Source data
****************

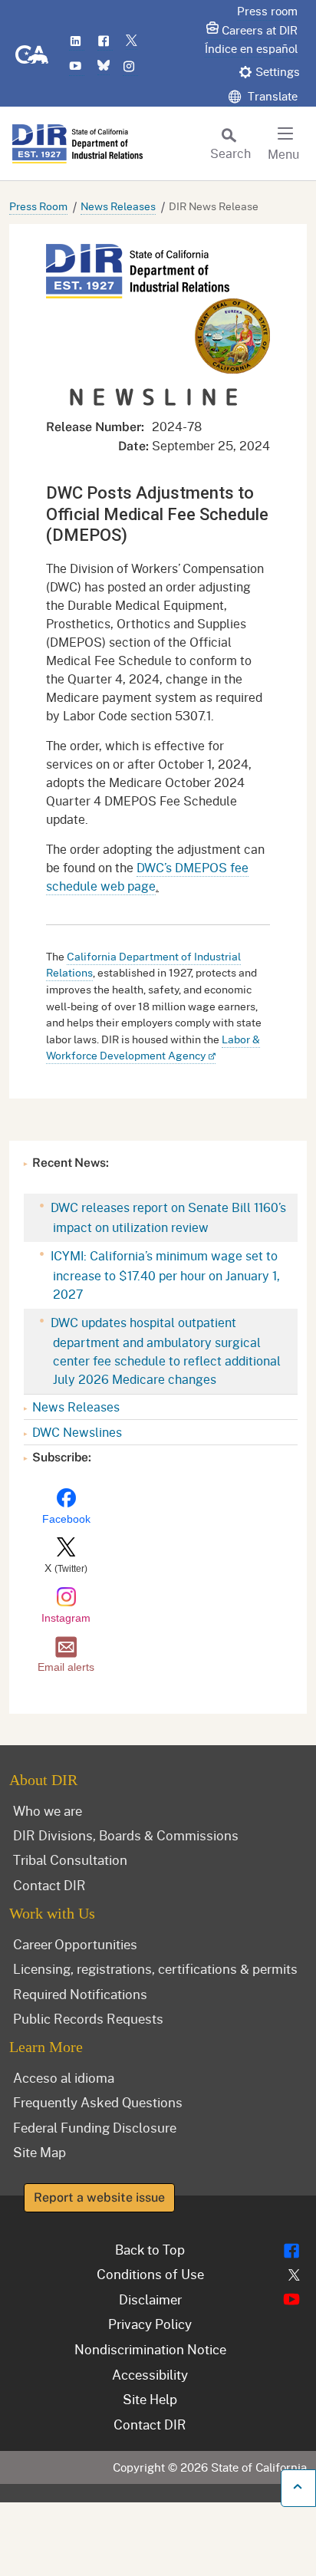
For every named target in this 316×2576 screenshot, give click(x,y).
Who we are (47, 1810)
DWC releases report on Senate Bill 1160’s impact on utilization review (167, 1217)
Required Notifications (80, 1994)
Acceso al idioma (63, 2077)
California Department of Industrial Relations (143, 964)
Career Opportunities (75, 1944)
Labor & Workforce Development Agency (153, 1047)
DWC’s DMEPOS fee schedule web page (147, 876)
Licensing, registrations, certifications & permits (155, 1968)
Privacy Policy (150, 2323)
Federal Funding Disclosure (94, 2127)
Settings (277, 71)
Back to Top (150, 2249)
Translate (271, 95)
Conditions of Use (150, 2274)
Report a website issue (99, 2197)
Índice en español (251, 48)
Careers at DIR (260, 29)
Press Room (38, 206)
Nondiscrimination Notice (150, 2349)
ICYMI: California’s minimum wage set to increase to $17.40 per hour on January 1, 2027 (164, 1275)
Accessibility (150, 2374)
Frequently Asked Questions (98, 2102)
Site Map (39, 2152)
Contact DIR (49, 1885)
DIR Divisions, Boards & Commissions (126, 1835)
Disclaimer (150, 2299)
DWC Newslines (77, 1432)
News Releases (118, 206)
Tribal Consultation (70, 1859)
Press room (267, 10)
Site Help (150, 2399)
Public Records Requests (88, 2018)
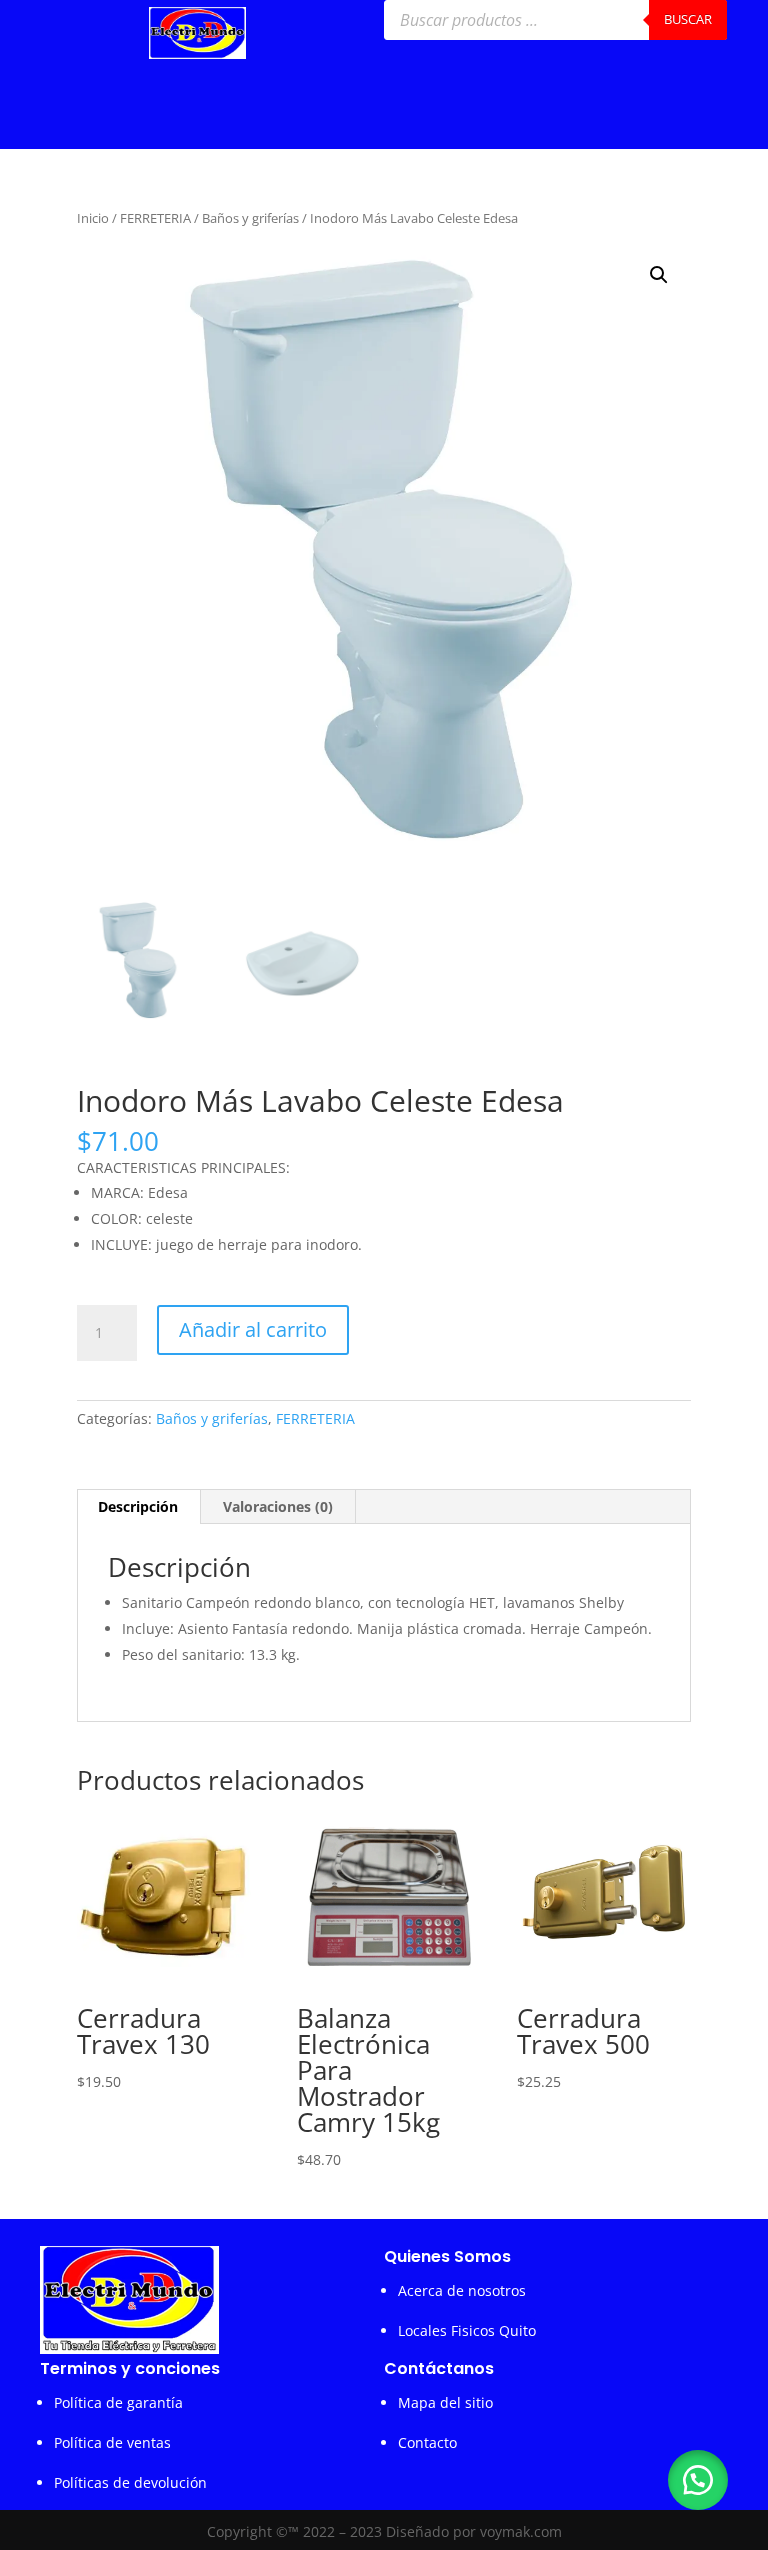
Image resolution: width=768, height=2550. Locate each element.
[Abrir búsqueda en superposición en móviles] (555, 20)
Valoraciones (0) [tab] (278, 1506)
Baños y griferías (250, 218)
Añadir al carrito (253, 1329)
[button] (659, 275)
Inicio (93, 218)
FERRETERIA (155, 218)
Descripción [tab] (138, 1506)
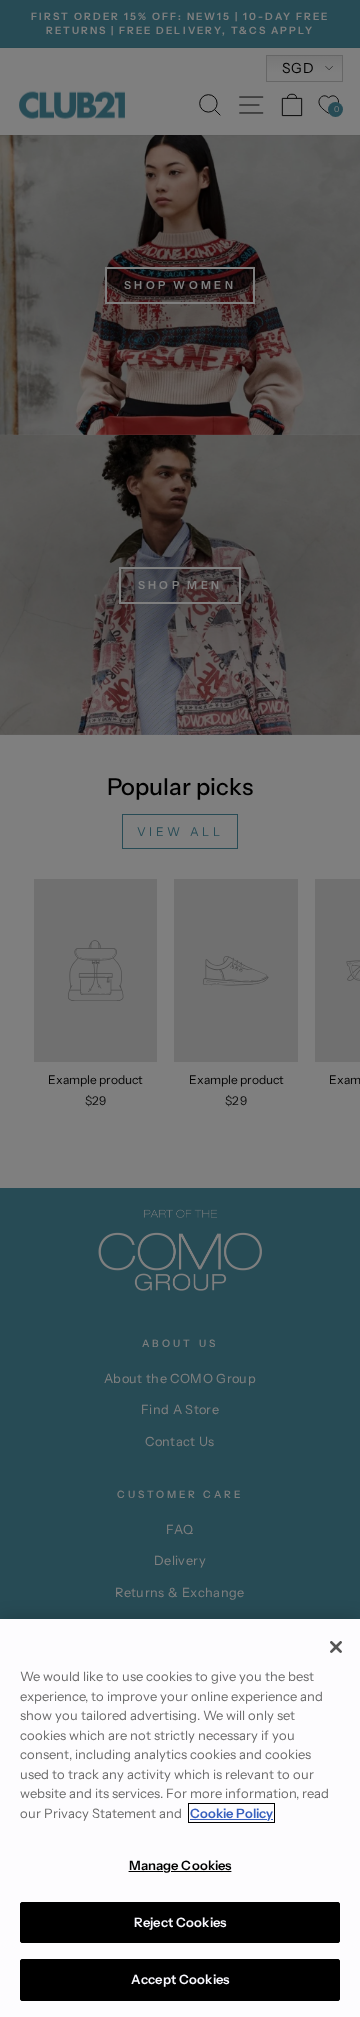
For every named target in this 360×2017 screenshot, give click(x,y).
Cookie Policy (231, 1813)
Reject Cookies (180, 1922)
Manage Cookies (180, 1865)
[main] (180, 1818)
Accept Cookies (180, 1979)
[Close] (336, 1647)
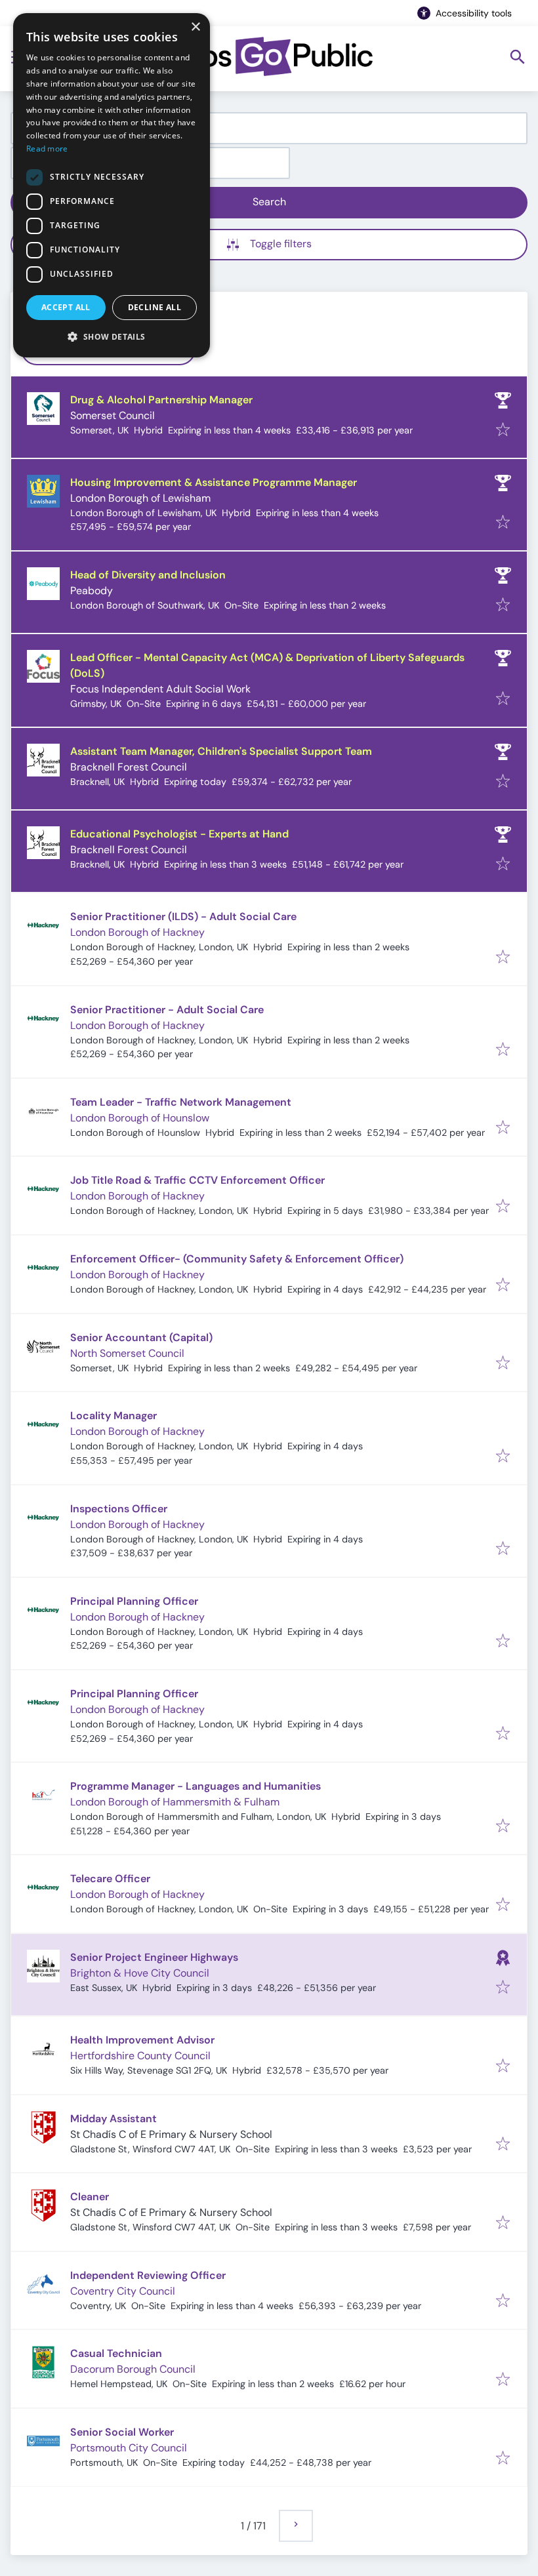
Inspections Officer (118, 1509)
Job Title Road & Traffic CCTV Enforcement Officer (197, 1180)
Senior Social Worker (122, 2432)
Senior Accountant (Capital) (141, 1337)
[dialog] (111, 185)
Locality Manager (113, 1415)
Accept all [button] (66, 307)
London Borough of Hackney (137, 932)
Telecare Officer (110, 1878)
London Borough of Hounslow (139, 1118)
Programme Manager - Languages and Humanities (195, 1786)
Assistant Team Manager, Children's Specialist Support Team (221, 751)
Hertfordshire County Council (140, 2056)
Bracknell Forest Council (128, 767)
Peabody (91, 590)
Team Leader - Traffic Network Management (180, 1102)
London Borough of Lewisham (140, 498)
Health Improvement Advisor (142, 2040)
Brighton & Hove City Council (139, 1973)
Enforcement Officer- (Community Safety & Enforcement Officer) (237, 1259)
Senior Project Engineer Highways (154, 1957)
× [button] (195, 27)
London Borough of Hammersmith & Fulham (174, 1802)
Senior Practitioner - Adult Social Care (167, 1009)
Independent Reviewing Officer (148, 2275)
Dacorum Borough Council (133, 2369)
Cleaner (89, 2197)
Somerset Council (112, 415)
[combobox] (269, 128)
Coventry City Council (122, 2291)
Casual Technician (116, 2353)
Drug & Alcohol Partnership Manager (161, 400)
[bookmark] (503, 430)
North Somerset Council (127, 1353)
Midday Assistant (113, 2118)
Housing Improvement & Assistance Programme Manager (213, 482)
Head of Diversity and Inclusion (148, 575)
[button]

****************

Quote the data above from the line containing "Inspections Officer (118, 1509)" to the line containing "London Borough of Hammersmith", inclusive, and stop.

> ANSWER TO THE EXERCISE:
Inspections Officer (118, 1509)
Job Title Road & Traffic CCTV Enforcement Officer (197, 1180)
Senior Social Worker (122, 2432)
Senior Accountant (Capital) (141, 1337)
[dialog] (111, 185)
Locality Manager (113, 1415)
Accept all [button] (66, 307)
London Borough of Hackney (137, 932)
Telecare Officer (110, 1878)
London Borough of Hounslow (139, 1118)
Programme Manager - Languages and Humanities (195, 1786)
Assistant Team Manager, Children's Specialist Support Team (221, 751)
Hertfordshire County Council (140, 2056)
Bracknell Forest Council (128, 767)
Peabody (91, 590)
Team Leader - Traffic Network Management (180, 1102)
London Borough of Lewisham (140, 498)
Health Improvement Advisor (142, 2040)
Brighton & Hove City Council (139, 1973)
Enforcement Officer- (Community Safety & Enforcement Officer) (237, 1259)
Senior Project Engineer Highways (154, 1957)
× [button] (195, 27)
London Borough of Hammersmith & Fulham (174, 1802)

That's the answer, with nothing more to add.